El desafío de ganar confianza sin defaultear el contrato electoral

Confianza es una palabra esquiva, sobre todo cuando se la usa en economía. El diccionario la asocia más con un sentimiento de fe que con la obtención de una certeza. La define como la "esperanza firme que se tiene de alguien o algo".

Es un término que tiene un alto grado de subjetividad, por lo cual es difícil que todos apliquen criterios uniformes para sentir confianza frente a determinados hechos o personas. Por eso se transforma en una meta delicada cuando se la asocia a un objetivo colectivo, como acaba de hacer el FMI con la gestión de Alberto Fernández.

Los analistas prefieren usar cifras en lugar de sensaciones. Cuando la confianza sobra nadie escarba demasiado en las razones, pero hay un indicador que aporta una aproximación bastante certera. Se lo conoce como el índice de la felicidad, y combina la evolución del PBI de un país y su tasa de desempleo.
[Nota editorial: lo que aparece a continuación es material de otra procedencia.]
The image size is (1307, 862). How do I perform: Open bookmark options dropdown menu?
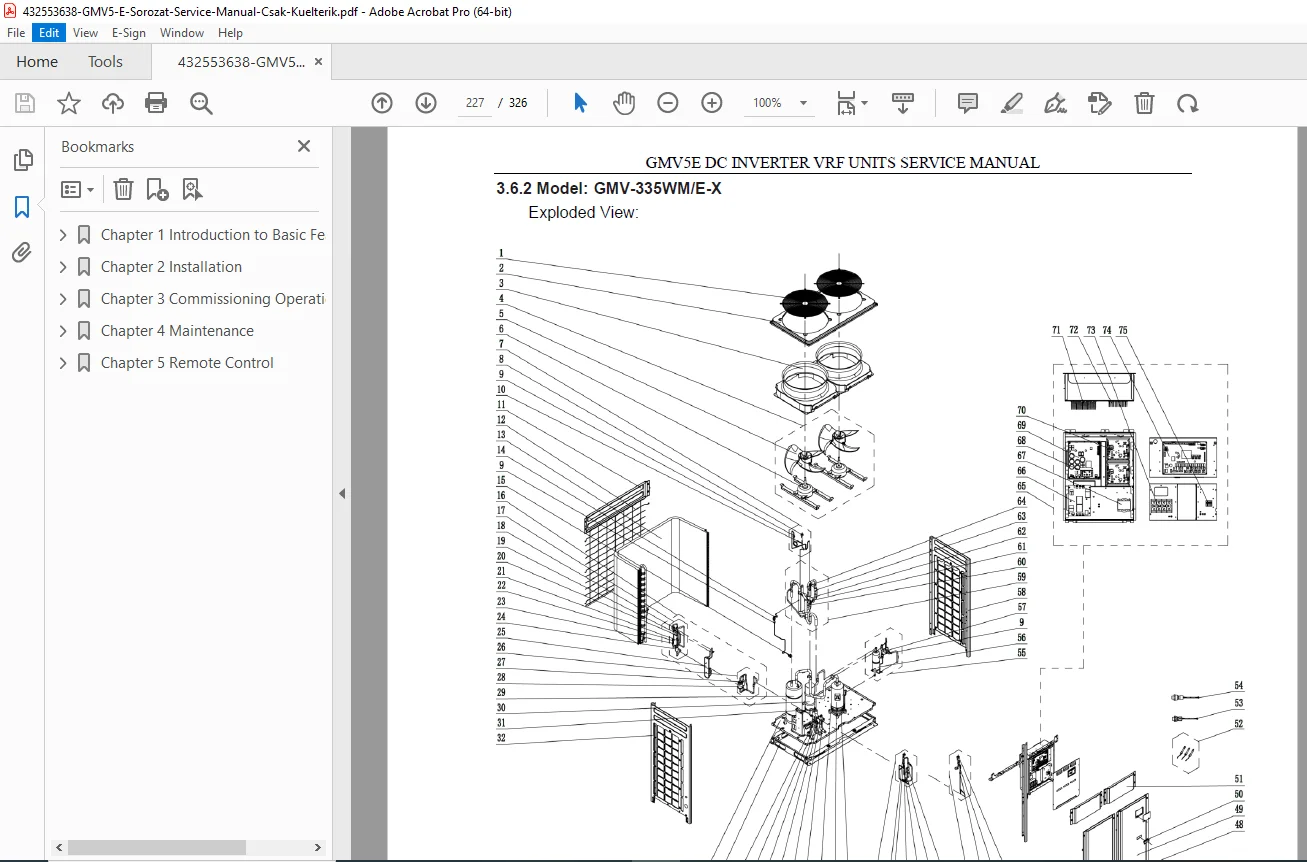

Esas cifras suelen ser claves para la imagen del gobernante de turno y son una condición necesaria (pero no suficiente) para mantenerse en el poder.

Al fin y al cabo Mauricio Macri padeció y sucumbió por este indicador. Tres años de caída del PBI y un aumento de la pobreza de la mano de mayor inflación matan cualquier esperanza de cambio. Alberto Fernández también lo está sufriendo. La pandemia de coronavirus todavía es su paraguas, pero cada vez lo preserva menos.

La sociedad aprobó su preocupación inicial por la salud pública, pero ahora se escuchan más las voces de los que piden priorizar la economía, con la paradoja de que muchos de los que protestan pueden ser víctimas del virus. Critican la protección, aunque después puedan necesitarla. Este reclamo lo tomó la oposición, que se sumó a las marchas de descontento que se vivieron ayer, agitadas también por otras decisiones de gestión como la avanzada sobre el sistema judicial.

En este tránsito difícil está ahora el Gobierno, porque el mensaje que recibe en estos tiempos es básicamente un pedido para que cambie su orientación inicial, tanto en el plano sanitario como en el político o el económico. Cuando se habla de despejar la incertidumbre, la respuesta implícita es que eso sucederá si Ejecutivo cumple las condiciones que pone cada sector para entregar su confianza.

El problema mayor que tiene Alberto es que los que piden dar este paso no son sus votantes originales, con lo cual se preguntan si tienen que aceptar renegociar el contrato electoral por los cuestionamientos de un sector.

El FMI le aconsejó al Gobierno adoptar políticas que restablezcan la confianza, pero el Presidente no puede romper su coalición para conquistar la confianza ajena. Roberto Lavagna remarcó ayer, en forma acertada, que dar ese paso es desafiar la gobernabilidad. El Gobierno no necesita resetear su gestión, pero puede recalibrar su diagnóstico inicial y usar las herramientas de política (comunicación incluida) que le garanticen eficacia.